Henri CHOUSSAT

Par F. Lagrot - P. Clarac

H. Choussat était né à Montpellier, fils unique, de famille modeste, qui vient s'installer en Algérie, à Lafayette, dans le sud Constantinois où son père était médecin de colonisation.
A quatorze ans, il entre au Lycée d'Alger, en quatrième et passe son baccalauréat, à dix-sept ans. Ayant d'abord ambitionné de préparer Normale supérieure, il se fait finalement inscrire en Médecine, et en même temps en Droit (qu'il ne poursuivra pas).
II est interne en 1928 ; puis il ira un certain temps travailler à Constantine chez le Dr Oulie, chirurgien, et s'initiera à la pratique chirurgicale qui lui permettra de faire les opérations courantes ou urgentes. A la fin de son internat, il épouse une camarade d'études Juliette Clausse, qui suivait aussi mes conférences d'internat.

Ayant obtenu, plus tard, un certificat de radiologie, son épouse adjoindra cette spécialité à la pratique du couple dans leur clientèle. Ils vont alors s'installer dans une petite ville, Ménerville, à une cinquantaine de kilomètres d'Alger, où ils exerceront la médecine de campagne. Il était médecin de l'hôpital de Ménerville, son activité va vite dépasser, et multiplier les services de ce petit hôpital. Il l'agrandit, convertit les salles communes en chambres particulières, crée une salle opératoire, il installe un service de radiologie dirigé par son épouse, recrute des internes. Il organise une formation d'enseignement post-universitaire pour une vingtaine de médecins de la région, en fait une véritable petite Université régionale de médecine. Il y adjoint une bibliothèque.
Une magnifique ambition l'amène à Alger comme Chef de Clinique du Professeur Lebon à l'hôpital de Mustapha, en entreprenant des voyages quotidiens, chaque matin à Alger, pratiquant à Ménerville l'après-midi. Il prépare et obtient la fonction et le titre de médecin des hôpitaux d'Alger, dont il assure le service de la même façon.
Il décide de se présenter au concours d'Agrégation de Médecine en 1925. Cet effort est couronné par un magnifique succès : il est reçu major de l'Agrégation (devançant les candidats parisiens, à qui est réservé traditionnellement cet honneur et ce titre). Ayant obtenu de la direction de la Santé, par convention, le rattachement de son hôpital de Ménerville au Centre hospitalo-universitaire d'Alger, il va jusqu'à l'indépendance de l'Algérie en 1962, assurer à la fois sa pratique à l'hôpital de Ménerville et ses fonctions universitaires à Alger. Il devient Professeur de la Chaire de pathologie générale à la Faculté d'Alger.
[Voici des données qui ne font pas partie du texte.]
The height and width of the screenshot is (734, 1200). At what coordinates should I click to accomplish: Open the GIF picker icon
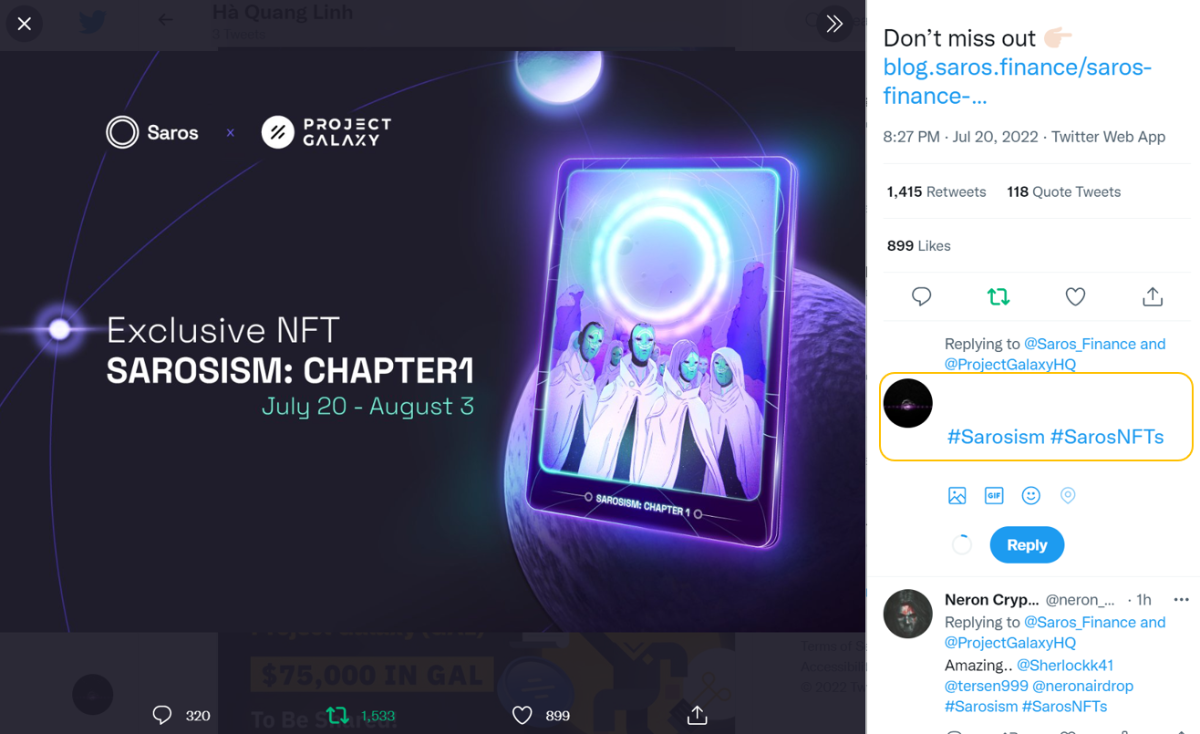(x=994, y=495)
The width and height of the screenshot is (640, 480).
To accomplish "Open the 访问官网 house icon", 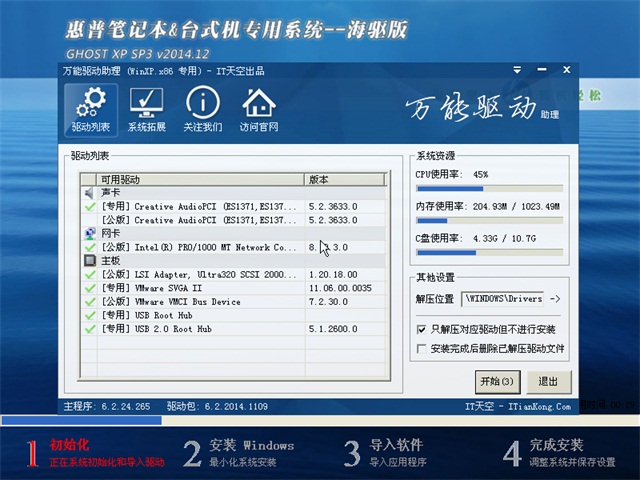I will pyautogui.click(x=259, y=110).
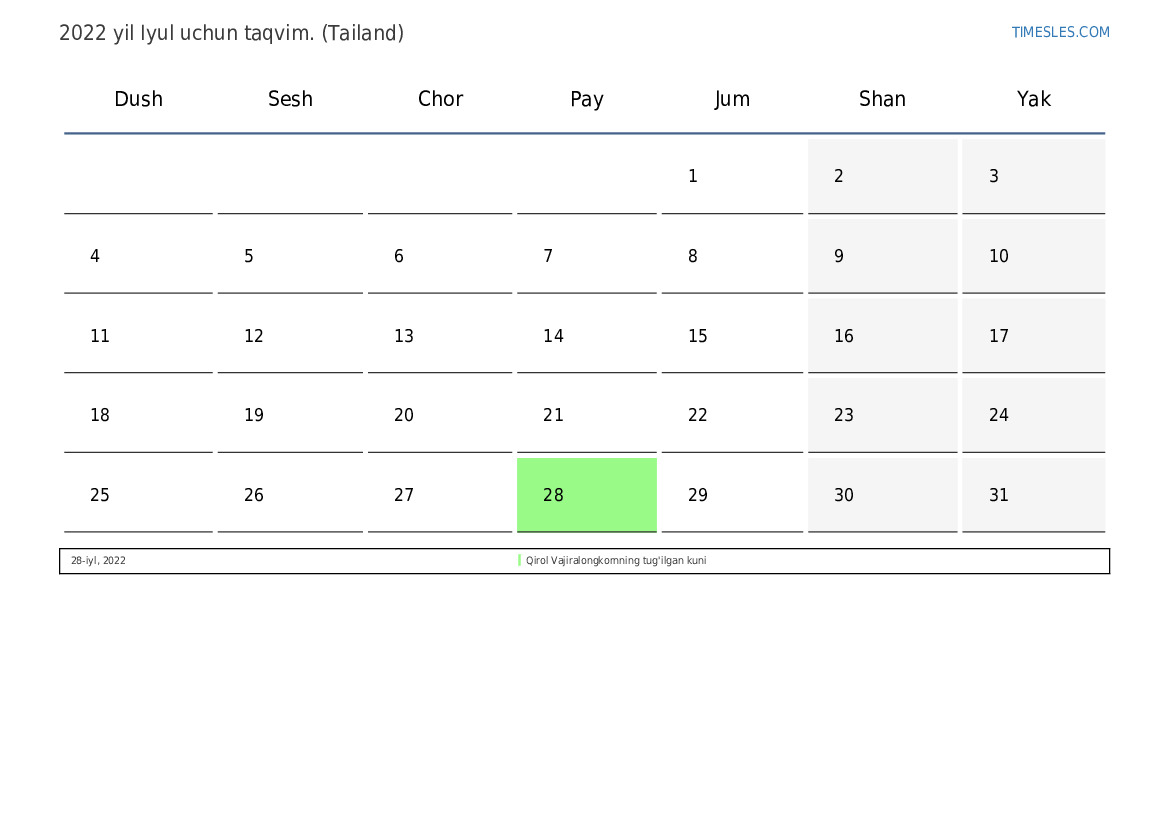1169x827 pixels.
Task: Select the Shan weekday column header
Action: point(882,99)
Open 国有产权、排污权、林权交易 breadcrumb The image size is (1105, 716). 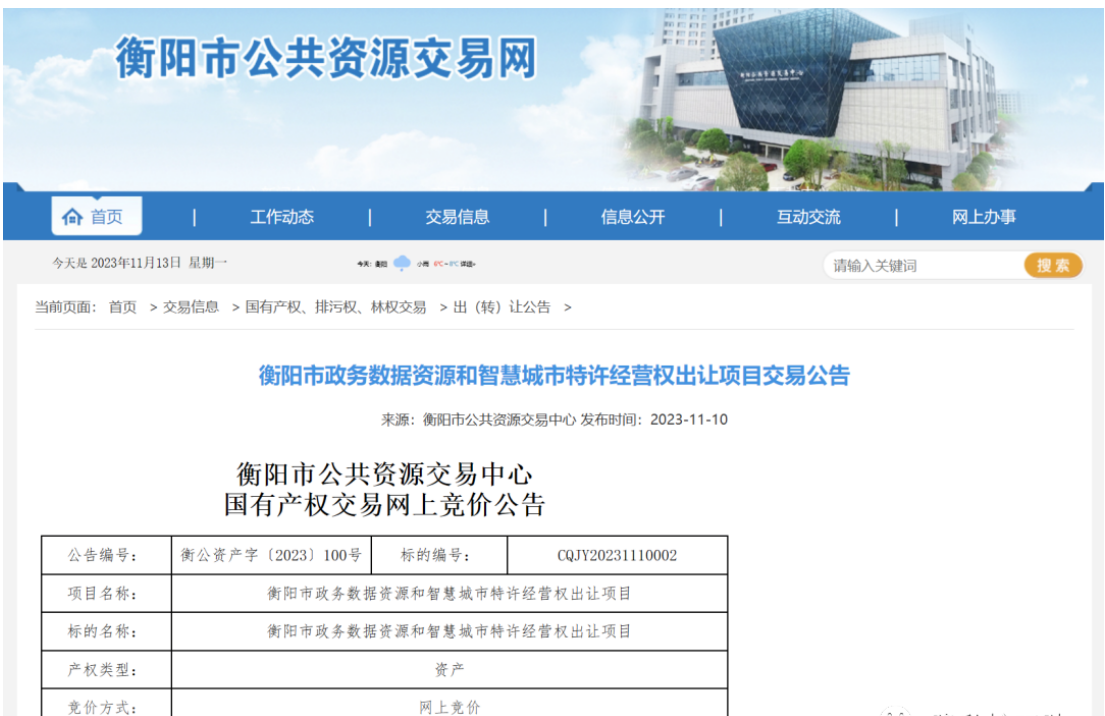[335, 307]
En 1950, il avait été élu membre correspondant de la Société médicale des hôpitaux de Paris, il est promu Chevalier de Légion d'Honneur en 1956, et officier dans l'Ordre national du mérite ; officier dans l'ordre des Palmes académiques. Ces honneurs sont justement rendus à ses efforts, à son mérite et à ses réalisations sociales et médicales ; il est en outre décoré de la médaille des épidémies et de la médaille d'honneur du Service de Santé des armées.
Lorsque arrive le moment de quitter l'Algérie en 1962, il est affecté à la Faculté de médecine de Bordeaux, au titre de professeur de séméiologie, puis de pathologie médicale. Il va se consacrer particulièrement à la gérontologie jusqu'à sa prise de retraite en 1977.
Un évènement dramatique survient alors, trois mois avant sa retraite : au cours d'un congrès en Roumanie avec son épouse, celle-ci est tuée sur le coup, dans un accident de voiture, et lui-même est grièvement blessé au crâne. Il ne se remettra jamais du chagrin de son deuil .Sa mise en retraite hospitalo-universitaire ne sera pas une accession au repos. Au contraire, et peut-être pour distraire son chagrin et sa solitude, il multiplie ses activités et ses voyages de façon incessante, à des conférences, des congrès, des organisations diverses, aux travaux de l'O.M.S., de l'U.N.E.S.C.O., ou de l'O.N.U. En 1983, il participe à la mission dirigée en Polynésie française par le Professeur Dausset pour l'étude des groupes sanguins H.L.A.

Son tempérament était rigoureux dans son métier médical, scientifique, consciencieux à l'extrême, mais son caractère, dans ses relations avec les amis, était plein de fantaisie et d'humour.
Et pourtant, depuis de longues années, sa santé était lourdement affectée par une grave ostéoporose qui causa plusieurs fractures vertébrales extrêmement douloureuses.
Sa vie fut un progrès et un exemple jusqu'à la fin. La mémoire d'un tel homme d'exception reste l'exemple et la consolation des siens, de ses élèves, de ses amis, de ses compatriotes.